Josef-Michael Schramm
Salzburg im geologischen Kartenbild – historisch und modern
Salzburg in geologic maps – historic and modern

Geo.Alp Sonderband 1/Special volume 1, 2007, p. 111–134

Geologic maps are substantial results of geoscientific research and reveal valuable insights into the cultural heritage of a region. Salzburg – as the youngest but one Federal State in the Republic of Austria – is well represented in geologic maps today. Diametrically to the spatial surface cover, however, historical gaps stand, particularly since the cultural heritage "geologic map" had to suffer irreplaceable losses attendant of military conflicts. On the basis of Salzburg’s geoscientific map stock it is to be stated that two world wars of 20th century caused smaller cuts, than Napoleon’s wars and the end of Salzburg’s independence (1803). The geopolitical confusions at the beginning of the 19th century (before Viennese Congress' peace order) led to the probably largest and most sustainable cultural loss of Salzburg. Today large parts of this cultural heritage are trackable therefore only outside of Salzburg in libraries, archives and collections of Paris, Munich, Florence, Berlin and Vienna. After the secularization of the religious Principality of Salzburg the University of Salzburg was dissolved 1810 and reestablished only in 1962.
During the "pioneer era of geologic mapping" Salzburg's territories have been investigated only marginally, e.g. in the maps of Mathias von Flurl (1792), Christian Keferstein (1821) or Ami Boué (1829). Scientific authorship of the first surface covering geologic map of Salzburg is attributed to Leopold von Buch, who visited and researched the archbishopric of Salzburg together with his friend Alexander von Humboldt 1797/1798. The copper engraving of sheet Salzburg was later manufactured in 1809, and published 1826 at some remote period. 155 years after von Buch's map Peter Beck-Mannagetta compiled the hitherto extended geological knowledge in a similarly scaled outline map of Austria in 1964. Supported by an old mining industry's tradition in the Duchy of Salzburg and numerous detailed information the geologic survey could progress during the Austro-Hungarian monarchy’s era rapidly above average (1849 foundation of Austrian Empire's Geological Survey at Vienna). Starting from outline mapping (e.g. Wilhelm von Haidinger, Franz von Hauer, Adolphe Charles von Morlot, Carl Wilhelm von Gümbel, Franz Foetterle, last but not least Hermann Vetters) the scientific community immediately focussed their attention toward Salzburg's geologic key positions of the Alps, for example the Hallstätter zone and the Tauern window, implicating comprehensive detail studies.
The further steps of development took place evenly distributed into the present. Colleagues of Austria's Geological Survey (e.g. Edmund von Mojsisovics, Georg Geyer, Otto Ampferer, Theodor Ohnesorge, Gustav Götzinger, Hans Peter Cornelius, Sigmund Prey, Benno Plöchinger), their foreign co-workers (e.g. Heinrich Prinzinger, Eberhard Fugger, Walter Del-Negro) and in addition, the research personnel of Austrian and foreign universities as well as their students (complete citation of names would break an abstract’s extent) in the context of their academic training have substantial portion of this geologic mapping work. Project-related – usually applied (e.g. deep construction, traffic line and power plant construction, mineral raw and building material supply, water supply) – studies with large-scale detailed maps complement Salzburg's geologic map stock. Considering the geoscientific information flood of the recent past Gerhard Pestal & Ewald Hejl 2005 compiled a "Geological map of Salzburg", at a scale 1:200.000.

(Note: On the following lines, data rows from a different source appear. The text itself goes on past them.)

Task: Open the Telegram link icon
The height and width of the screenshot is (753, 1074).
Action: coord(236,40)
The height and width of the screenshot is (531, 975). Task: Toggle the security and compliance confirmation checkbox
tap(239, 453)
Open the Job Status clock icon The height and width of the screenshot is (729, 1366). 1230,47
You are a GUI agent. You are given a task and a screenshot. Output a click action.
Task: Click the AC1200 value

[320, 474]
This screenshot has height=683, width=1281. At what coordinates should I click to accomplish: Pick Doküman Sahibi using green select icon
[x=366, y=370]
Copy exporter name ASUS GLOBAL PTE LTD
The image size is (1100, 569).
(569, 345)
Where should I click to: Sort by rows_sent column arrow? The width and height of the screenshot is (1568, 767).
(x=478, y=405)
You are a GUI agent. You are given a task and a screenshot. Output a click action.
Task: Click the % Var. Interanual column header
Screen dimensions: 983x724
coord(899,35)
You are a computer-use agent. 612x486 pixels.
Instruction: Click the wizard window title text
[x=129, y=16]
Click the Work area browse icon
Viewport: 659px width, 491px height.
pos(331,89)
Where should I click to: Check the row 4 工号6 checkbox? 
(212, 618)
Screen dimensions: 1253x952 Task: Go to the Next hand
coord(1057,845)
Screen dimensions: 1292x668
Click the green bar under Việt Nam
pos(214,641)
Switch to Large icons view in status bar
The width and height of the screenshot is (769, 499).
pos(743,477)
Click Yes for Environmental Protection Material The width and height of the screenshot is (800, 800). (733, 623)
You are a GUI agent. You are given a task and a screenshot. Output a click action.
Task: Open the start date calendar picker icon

Die vorliegende Studie bietet einen Überblick über geologische Kartierungen und Karten des Bundeslandes Salzburg. In der "reich an armen Lagerstätten" von Bodenschätzen versehenen Region existieren zahlreiche Detailaufzeichnungen über einzelne Gewinnungsstätten, etwa ab dem Zeitraum Spätmittelalter/Frühneuzeit. Eine geologische Durchforschung Salzburgs begann etwa Mitte bis Ende des 18. Jahrhunderts, hingegen trugen die napoleonischen Kriege bei, die ersten geologischen Übersichtsdarstellungen um Jahrzehnte zu verzögern. Mit der 1849 gegründeten Geologischen Reichsanstalt erfolgte ein systematischer Aufschwung an geologischen Landeskenntnissen, sodass Salzburg heute durch geologische Karten gut repräsentiert ist.